**What needs to be done:** Extract the full listing below without altering a single character.

**Exercise data:**
========================

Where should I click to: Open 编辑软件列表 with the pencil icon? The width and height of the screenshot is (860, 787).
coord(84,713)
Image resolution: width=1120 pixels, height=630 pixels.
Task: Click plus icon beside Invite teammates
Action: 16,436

========================

**Exercise response:**
Where should I click to: Open 编辑软件列表 with the pencil icon? The width and height of the screenshot is (860, 787).
coord(84,713)
Image resolution: width=1120 pixels, height=630 pixels.
Task: Click plus icon beside Invite teammates
Action: 16,436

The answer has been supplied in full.